Performance-based Fees

The cost structure of a hedge fund is usually complex. It consists of various payments and is usually higher compared to traditional funds. Investors have to pay start-up costs, management costs and sometimes exit costs. Apart from that, total costs also depend on performance. These fees give incentives to the management to take greater risks (hurdle rates) and profits from any upside but not necessarily carry only limited risk if losses occur (watermarks).

The typical hedge fund manager charges a management fee in excess of 1% (versus 40-50 basis points on the typical long only portfolio) and usually is entitled to 20% of the profit if a certain target return is exceeded.

Hedge fund managers are compensated by two types of fees.

  • Management fee: This is usually a percentage of the size of the fund (AUM), and a performance-based incentive fee. , similar to the 20% of profit that Alfred Winslow Jones collected on the very first hedge fund. The median management fee is between 1-2% of AUM and the median incentive fee is 15-20% of profits.
  • Incentive Fee: Most hedge funds charge an incentive (or performance) fee of anywhere between 10-20% of fund profits. The idea of the incentive fee is to reward the fund manager for good performance. Managers only collect an incentive fee when the fund is profitable, exceeding the fund’s previous high – called a high-water mark. This means that if a fund loses 5% from its previous high, the manager will not collect an incentive fee until he or she has first made up the 5% loss. The incentive fee is a crucial feature for the success of hedge funds. A pay-for-profits compensation causes the manager’s aim to be absolute returns, not merely beating a benchmark. To achieve absolute returns regularly, the hedge fund manager must pursue investment strategies that generate returns regardless of market conditions; that is, strategies with low correlation to the market. However, a hedge fund incentive fee is asymmetric; it rewards positive absolute returns without a corresponding penalty for negative returns.

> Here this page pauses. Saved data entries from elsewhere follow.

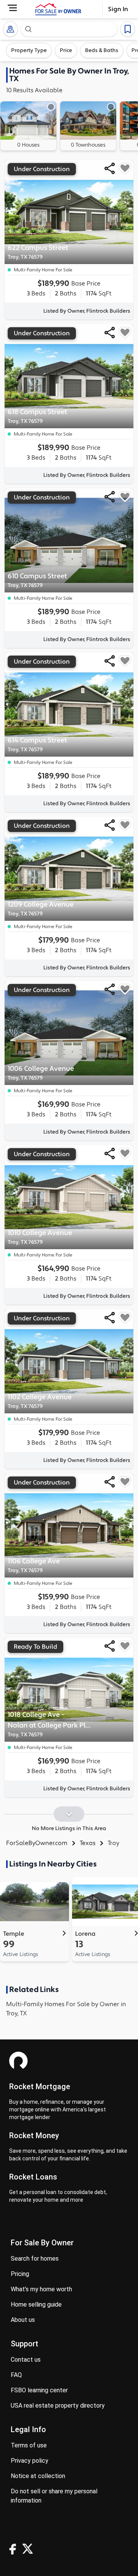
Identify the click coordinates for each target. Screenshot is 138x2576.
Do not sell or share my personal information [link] (54, 2496)
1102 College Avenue (40, 1401)
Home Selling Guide (36, 2304)
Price (66, 50)
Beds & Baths (101, 50)
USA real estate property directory (58, 2405)
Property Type (29, 50)
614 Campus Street (37, 744)
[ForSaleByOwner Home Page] (58, 9)
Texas (87, 1843)
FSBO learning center (39, 2390)
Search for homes (35, 2258)
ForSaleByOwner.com (36, 1843)
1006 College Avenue (41, 1073)
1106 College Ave (34, 1565)
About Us (23, 2319)
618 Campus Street (37, 416)
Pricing (20, 2273)
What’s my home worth (41, 2289)
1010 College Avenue (40, 1237)
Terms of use (29, 2445)
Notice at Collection (38, 2476)
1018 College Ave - (51, 1724)
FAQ (16, 2375)
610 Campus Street (37, 580)
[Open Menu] (12, 8)
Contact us (26, 2359)
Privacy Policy (29, 2460)
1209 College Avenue (41, 908)
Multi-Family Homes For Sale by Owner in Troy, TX (66, 2008)
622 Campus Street (38, 252)
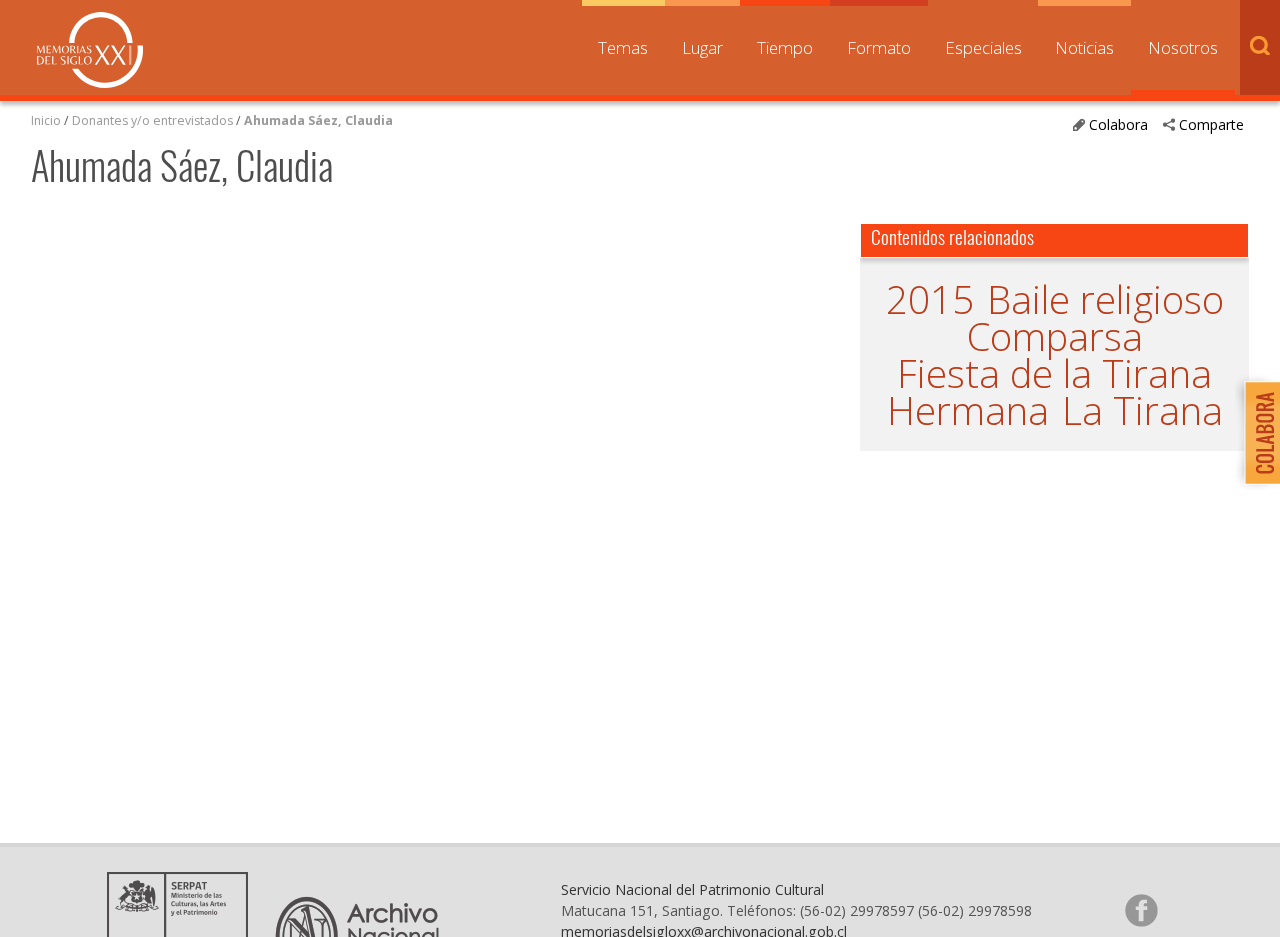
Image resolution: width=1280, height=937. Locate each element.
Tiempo (785, 47)
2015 (930, 299)
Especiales (983, 47)
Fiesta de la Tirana (1054, 373)
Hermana (968, 410)
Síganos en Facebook (1141, 910)
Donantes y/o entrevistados (152, 120)
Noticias (1084, 47)
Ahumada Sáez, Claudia (318, 120)
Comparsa (1055, 336)
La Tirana (1142, 410)
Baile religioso (1105, 299)
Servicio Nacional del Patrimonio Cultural (692, 889)
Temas (623, 47)
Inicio (46, 120)
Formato (879, 47)
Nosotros (1183, 47)
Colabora (1118, 124)
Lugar (702, 47)
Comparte (1211, 124)
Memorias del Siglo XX (90, 50)
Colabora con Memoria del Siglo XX (1257, 432)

Empirical studies provide evidence for the effectiveness of incentive fees. Reports show that a 1% increase in incentive fee is coupled with an average 1.3% increase in monthly return. Specialists determine that the presence of a 20% incentive fee results in an average 66% increase in the Sharpe ratio, as opposed to having no incentive fee. The performance fee enables a hedge fund manager to earn the same money as running a mutual fund 10 times larger. There is the possibility that managers will be tempted to take excessive risk, in pursuit of (asymmetric) incentive fees. This is one reason why, in many jurisdictions, asymmetric incentive fees are not permitted for consumer-regulated investment products.